The Federal Trade Commission (“FTC”) announced that it is seeking public comment on the Telemarketing Sales Rule (“TSR”). For lead generators, this review provides an opportunity to weigh-in on a regulation that touches on core aspects of many companies’ business models and a source of significant compliance costs.
Despite its focus on telemarketing practices, the TSR’s breadth and impact goes far beyond merely the telephone and the well-known Do Not Call (“DNC”) Registry. The TSR is one of the few methods the FTC can efficiently (although sometimes controversially) adopt rules prohibiting deceptive or abusive practices. And, it’s the TSR’s broad scope of coverage that has made it a popular enforcement vehicle for the FTC, Consumer Financial Protection Bureau (“CFPB”), and state Attorneys General against lead generators.
The TSR has been regularly updated since its inception in 2000, most recently in 2010 to address debt relief services. Last year, the FTC proposed amendments to the TSR to ban telemarketers from using certain payment methods. Comments will be accepted until October 14, 2014. A copy of the Federal Register notice is available here<http://www.ftc.gov/system/files/documents/federal_register_notices/2014/07/140731tsrrulereviewfrn.pdf>.
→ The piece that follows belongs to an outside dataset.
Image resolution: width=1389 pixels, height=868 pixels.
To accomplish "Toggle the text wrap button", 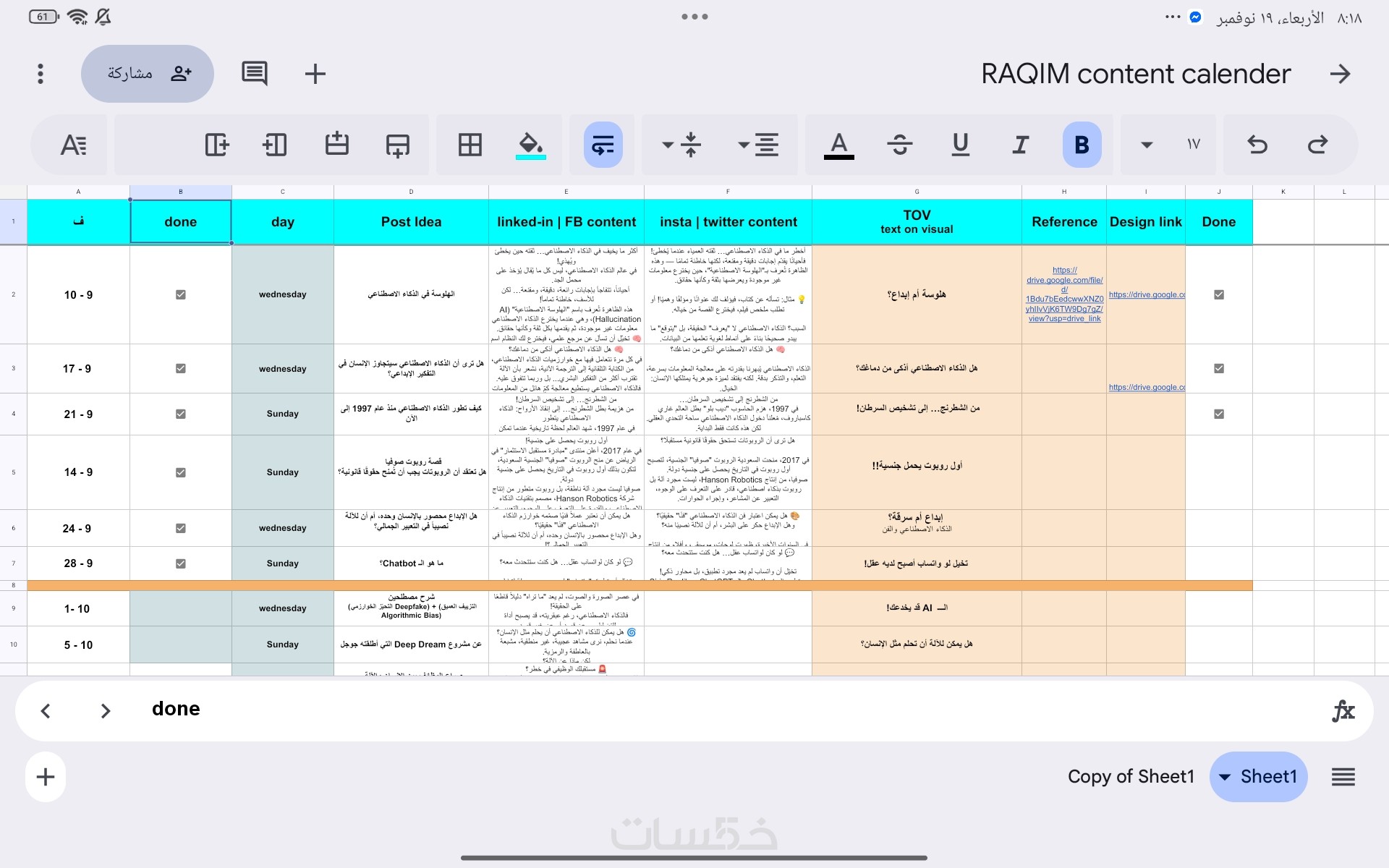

In the notice, the FTC lists specific changes in the marketplace and legal landscape since the TSR was last amended, focusing on:
1) the use and sharing of pre-acquired account information in telemarketing, and
2) issues raised by the use of negative-option and free-trial offers in combination with general media ads designed to generate inbound telemarketing calls from consumers.
The notice also includes a comprehensive list of questions regarding the TSR, posed in soliciting public comment, including on such topics as: “abusive acts and practices,” industry background, technology, self-regulatory efforts, and government regulation. Also, the notice seeks suggestions for specific changes to the TSR that will reduce DNC enforcement obstacles encountered when trying to obtain call records from telemarketers.
The TSR gives the FTC, CFPB, and state Attorneys General broad enforcement power over telemarketers and those that provide “substantial assistance” to a seller or telemarketer when that person knows or consciously avoids knowing that the seller or telemarketer is engaged in any act or practice that violates the rule. As a result, the TSR has become a favored enforcement tool of the FTC against those that allegedly facilitate the conduct of others.